* [Assignment]
There is a line containing "You are a GUI" in the records below. Repeat it and every line after it, exactly, through the final line, but no pictures.

---------- Data records

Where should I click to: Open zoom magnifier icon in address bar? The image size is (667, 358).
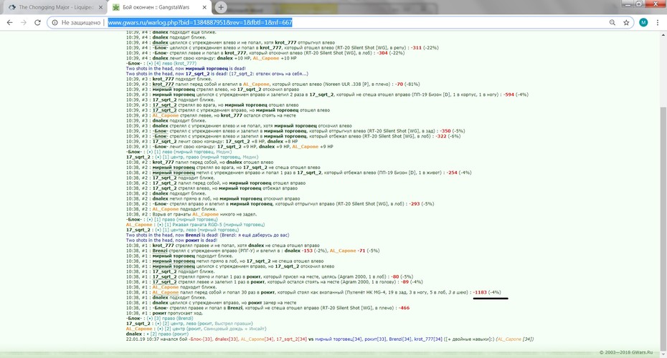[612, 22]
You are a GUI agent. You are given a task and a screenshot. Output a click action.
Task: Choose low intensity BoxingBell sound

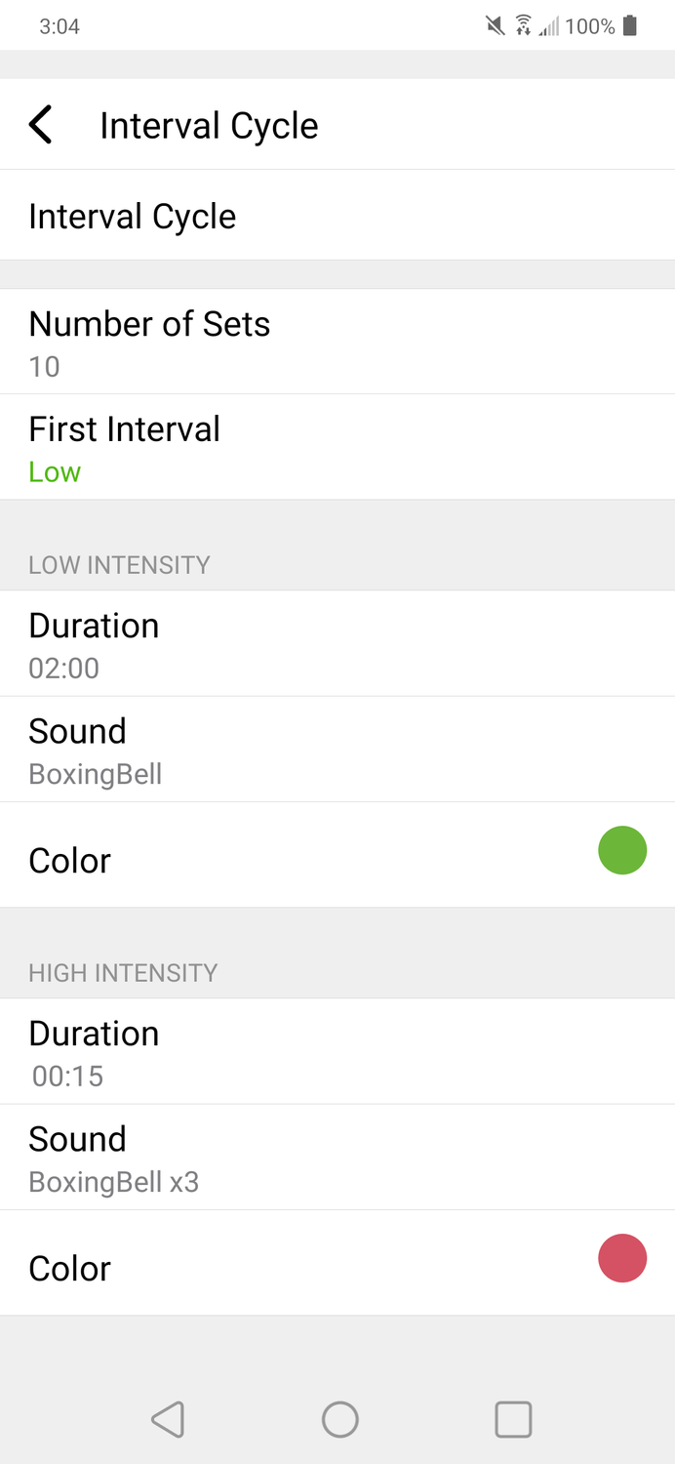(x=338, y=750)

--------------------

* [Exercise response]
You are a GUI agent. You are given a task and a screenshot. Output a click action.
Task: Choose low intensity BoxingBell sound

(x=338, y=750)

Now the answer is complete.